Given that $$\int_{1/\phi}^{1/\phi^2}{ \dfrac{\ln(1-x)}{x}}dx=\dfrac{\pi^2}{30}$$ Find the value of $$\int_{1/\phi}^{1/\phi^2} \left(\dfrac{\ln(1-x)}{x}\right)^2 dx$$ in terms of $\phi$ and $\pi$. Where $\phi=\frac{1+\sqrt 5}{2}$ is the golden ratio.
I have tried to do it by taylor series, also tried integration by parts but it is getting ugly and too many terms are coming.
Source: Made by Prof.
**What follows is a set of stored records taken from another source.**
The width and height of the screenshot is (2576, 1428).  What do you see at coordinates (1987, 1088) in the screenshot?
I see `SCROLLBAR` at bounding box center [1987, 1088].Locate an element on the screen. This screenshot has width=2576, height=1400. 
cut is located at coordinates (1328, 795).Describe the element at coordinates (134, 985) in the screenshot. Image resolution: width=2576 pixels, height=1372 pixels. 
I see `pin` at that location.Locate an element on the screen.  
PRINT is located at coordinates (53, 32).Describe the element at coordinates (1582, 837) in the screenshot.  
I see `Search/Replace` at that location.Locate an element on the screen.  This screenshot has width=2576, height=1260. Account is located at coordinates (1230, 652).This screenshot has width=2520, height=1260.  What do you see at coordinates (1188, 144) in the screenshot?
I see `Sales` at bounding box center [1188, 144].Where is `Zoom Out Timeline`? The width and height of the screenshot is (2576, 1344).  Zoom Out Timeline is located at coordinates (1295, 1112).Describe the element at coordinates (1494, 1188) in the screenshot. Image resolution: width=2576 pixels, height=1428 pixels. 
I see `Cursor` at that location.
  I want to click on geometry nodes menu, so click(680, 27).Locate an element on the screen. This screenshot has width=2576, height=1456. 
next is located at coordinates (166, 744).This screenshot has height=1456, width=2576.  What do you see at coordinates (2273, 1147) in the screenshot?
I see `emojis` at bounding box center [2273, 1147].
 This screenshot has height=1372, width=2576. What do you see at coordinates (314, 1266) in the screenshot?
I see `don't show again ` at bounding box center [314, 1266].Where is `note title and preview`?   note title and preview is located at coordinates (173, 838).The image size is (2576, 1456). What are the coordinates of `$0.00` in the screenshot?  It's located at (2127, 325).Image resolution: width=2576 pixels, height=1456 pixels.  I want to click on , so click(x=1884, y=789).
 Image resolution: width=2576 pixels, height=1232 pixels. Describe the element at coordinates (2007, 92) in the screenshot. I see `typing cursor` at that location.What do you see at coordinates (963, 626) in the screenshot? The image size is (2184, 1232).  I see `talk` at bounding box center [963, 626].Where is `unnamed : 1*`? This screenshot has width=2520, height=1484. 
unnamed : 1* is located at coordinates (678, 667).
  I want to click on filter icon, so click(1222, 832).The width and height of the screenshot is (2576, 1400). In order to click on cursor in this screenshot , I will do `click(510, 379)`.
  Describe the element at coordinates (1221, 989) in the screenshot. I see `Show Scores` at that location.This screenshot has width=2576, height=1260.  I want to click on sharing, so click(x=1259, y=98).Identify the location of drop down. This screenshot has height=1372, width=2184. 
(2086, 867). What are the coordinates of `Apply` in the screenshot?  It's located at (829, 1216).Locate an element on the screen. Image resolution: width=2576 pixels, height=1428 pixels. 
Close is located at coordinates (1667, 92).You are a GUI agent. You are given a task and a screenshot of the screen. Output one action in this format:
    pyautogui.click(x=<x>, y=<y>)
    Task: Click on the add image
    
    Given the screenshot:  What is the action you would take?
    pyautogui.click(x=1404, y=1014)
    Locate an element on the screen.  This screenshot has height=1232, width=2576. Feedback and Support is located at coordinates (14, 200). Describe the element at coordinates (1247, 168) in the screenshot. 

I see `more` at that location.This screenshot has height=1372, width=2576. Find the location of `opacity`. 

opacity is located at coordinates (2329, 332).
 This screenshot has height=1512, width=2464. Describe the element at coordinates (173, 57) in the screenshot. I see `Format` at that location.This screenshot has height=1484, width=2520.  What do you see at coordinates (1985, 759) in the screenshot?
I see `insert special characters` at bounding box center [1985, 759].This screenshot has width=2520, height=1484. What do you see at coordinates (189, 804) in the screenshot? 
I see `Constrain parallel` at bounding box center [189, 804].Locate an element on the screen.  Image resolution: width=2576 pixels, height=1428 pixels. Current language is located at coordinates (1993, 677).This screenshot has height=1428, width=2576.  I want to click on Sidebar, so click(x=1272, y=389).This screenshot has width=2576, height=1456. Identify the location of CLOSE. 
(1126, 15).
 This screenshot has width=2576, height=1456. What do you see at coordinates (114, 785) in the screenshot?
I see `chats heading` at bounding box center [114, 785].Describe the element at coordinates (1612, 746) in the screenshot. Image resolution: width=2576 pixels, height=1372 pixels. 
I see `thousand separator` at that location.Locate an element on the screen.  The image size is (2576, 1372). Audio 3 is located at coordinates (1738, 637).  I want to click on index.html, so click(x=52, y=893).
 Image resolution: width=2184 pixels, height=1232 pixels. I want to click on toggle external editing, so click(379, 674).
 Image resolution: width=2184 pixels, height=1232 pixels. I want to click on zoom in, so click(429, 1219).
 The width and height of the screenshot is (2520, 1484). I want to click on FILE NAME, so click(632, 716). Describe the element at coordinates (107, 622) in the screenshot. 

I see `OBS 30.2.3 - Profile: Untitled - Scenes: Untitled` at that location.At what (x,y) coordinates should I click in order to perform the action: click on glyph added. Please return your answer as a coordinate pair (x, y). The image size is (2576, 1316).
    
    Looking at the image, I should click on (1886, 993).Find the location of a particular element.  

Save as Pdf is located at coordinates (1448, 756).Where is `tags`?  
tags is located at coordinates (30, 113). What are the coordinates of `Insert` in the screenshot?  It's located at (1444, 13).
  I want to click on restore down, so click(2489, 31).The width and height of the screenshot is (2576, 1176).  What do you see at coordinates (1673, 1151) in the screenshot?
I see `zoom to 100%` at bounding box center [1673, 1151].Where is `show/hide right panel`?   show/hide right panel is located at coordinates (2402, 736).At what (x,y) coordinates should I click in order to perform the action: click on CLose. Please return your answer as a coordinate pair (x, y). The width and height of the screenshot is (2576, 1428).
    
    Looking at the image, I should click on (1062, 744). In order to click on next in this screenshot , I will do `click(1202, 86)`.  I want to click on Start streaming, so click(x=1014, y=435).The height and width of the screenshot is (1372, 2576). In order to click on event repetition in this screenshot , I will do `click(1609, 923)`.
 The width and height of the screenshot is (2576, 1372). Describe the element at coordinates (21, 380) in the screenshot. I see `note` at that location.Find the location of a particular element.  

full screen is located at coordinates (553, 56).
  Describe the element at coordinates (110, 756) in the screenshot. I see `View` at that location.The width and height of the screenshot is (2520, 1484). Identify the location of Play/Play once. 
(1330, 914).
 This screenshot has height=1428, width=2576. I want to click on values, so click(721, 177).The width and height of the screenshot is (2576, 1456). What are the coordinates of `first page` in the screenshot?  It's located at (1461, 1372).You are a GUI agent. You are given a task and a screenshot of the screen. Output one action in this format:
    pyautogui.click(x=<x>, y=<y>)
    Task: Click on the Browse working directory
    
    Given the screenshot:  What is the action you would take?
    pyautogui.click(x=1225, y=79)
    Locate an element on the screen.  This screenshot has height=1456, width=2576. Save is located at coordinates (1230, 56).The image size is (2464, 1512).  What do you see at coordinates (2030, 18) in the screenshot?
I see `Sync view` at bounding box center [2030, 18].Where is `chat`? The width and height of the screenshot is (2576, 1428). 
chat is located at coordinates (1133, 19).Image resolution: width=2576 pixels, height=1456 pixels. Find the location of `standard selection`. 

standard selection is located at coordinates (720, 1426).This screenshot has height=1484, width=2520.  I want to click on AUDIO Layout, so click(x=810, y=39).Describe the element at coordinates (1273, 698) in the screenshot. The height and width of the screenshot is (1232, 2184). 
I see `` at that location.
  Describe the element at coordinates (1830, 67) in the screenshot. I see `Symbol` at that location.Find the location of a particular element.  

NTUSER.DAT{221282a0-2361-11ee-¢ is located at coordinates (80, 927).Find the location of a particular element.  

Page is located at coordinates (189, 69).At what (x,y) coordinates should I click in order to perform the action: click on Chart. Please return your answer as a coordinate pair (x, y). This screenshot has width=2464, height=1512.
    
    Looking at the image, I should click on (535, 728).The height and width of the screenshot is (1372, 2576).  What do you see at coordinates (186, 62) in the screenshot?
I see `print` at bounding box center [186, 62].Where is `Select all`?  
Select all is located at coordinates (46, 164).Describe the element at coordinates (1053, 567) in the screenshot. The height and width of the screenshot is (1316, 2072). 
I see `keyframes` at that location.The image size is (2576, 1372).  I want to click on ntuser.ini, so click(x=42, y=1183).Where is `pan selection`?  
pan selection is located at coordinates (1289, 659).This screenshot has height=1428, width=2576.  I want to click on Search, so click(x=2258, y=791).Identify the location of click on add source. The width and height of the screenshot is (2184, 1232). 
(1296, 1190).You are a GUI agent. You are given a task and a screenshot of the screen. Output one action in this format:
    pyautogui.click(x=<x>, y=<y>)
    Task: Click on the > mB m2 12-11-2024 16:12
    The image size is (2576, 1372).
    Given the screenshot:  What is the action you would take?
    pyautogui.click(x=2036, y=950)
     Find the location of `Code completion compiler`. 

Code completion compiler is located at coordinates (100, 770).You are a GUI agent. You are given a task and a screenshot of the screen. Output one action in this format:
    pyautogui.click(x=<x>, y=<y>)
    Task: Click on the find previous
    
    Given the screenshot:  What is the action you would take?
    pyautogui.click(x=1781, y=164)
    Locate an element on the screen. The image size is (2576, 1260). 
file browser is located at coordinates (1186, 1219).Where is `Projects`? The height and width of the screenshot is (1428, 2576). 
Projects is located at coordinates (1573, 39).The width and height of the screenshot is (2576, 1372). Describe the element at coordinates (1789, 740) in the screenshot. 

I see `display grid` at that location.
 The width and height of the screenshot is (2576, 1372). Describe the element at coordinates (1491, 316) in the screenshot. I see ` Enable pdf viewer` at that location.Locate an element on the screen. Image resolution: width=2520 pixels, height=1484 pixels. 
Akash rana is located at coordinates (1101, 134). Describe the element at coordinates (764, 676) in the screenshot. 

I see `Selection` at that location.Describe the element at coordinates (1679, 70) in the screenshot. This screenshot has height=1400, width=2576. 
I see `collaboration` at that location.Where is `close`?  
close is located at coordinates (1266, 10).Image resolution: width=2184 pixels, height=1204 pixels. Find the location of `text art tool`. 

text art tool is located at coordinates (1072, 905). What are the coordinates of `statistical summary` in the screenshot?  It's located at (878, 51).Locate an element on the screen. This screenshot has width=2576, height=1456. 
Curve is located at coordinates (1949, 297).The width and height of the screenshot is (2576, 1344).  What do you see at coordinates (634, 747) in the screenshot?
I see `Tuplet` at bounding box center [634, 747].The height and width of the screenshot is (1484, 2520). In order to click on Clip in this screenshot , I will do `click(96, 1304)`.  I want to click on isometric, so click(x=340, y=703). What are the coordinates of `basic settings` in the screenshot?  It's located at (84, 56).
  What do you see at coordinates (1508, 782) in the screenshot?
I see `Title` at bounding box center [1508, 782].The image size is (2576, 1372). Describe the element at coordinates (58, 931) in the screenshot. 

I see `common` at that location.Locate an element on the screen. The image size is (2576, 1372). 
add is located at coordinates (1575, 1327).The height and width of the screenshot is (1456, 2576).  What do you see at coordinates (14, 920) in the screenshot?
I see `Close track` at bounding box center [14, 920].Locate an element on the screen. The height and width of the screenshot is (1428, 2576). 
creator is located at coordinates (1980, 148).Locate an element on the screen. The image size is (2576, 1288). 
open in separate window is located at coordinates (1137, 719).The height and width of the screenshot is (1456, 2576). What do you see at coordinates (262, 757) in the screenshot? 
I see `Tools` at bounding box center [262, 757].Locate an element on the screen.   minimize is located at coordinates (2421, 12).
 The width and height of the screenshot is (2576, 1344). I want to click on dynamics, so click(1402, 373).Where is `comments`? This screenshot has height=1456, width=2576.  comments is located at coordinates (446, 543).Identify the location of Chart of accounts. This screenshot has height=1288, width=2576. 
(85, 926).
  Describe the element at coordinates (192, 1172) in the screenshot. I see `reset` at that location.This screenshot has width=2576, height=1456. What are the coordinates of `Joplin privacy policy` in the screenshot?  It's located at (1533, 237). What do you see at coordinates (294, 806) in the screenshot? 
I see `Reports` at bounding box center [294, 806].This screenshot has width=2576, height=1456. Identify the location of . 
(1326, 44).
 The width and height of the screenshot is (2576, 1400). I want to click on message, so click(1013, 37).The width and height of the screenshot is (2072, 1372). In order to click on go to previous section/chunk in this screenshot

Raghava.
We just need to integrate by parts, using $\left(1-\frac{1}{x}\right)'=\frac{1}{x^2}$ we get: $$\require{cancel} \int_\frac{1}{\phi}^\frac{1}{\phi^2}\frac{\ln^2(1-x)}{x^2}dx= \left(1-\frac{1}{x}\right)\ln^2 (1-x)\bigg|_\frac{1}{\phi}^\frac{1}{\phi^2}-2\int_\frac{1}{\phi}^\frac{1}{\phi^2}\frac{\cancel{1-x}}{x}\frac{\ln (1-x)}{\cancel{1-x}}dx$$ $$=\left(\frac{4}{\phi}-\phi\right)\ln^2 \phi-2\underbrace{\int_\frac{1}{\phi}^\frac{1}{\phi^2}\frac{\ln (1-x)}{x}dx}_{=\frac{\pi^2}{30}}=\boxed{\left(\frac{4}{\phi}-\phi\right)\ln^2 \phi-\frac{\pi^2}{15}}$$ The reason why the more expected $\left(-\frac{1}{x}\right)'=\frac{1}{x^2}$ wasn't used in order to integrate by parts is that indeed too many terms are coming out (as OP noticed) and we would need some extra steps to do, involving partial fraction, but this way we can cancel the additional $1-x$ term that comes out after differentiating $\ln^2(1-x)$.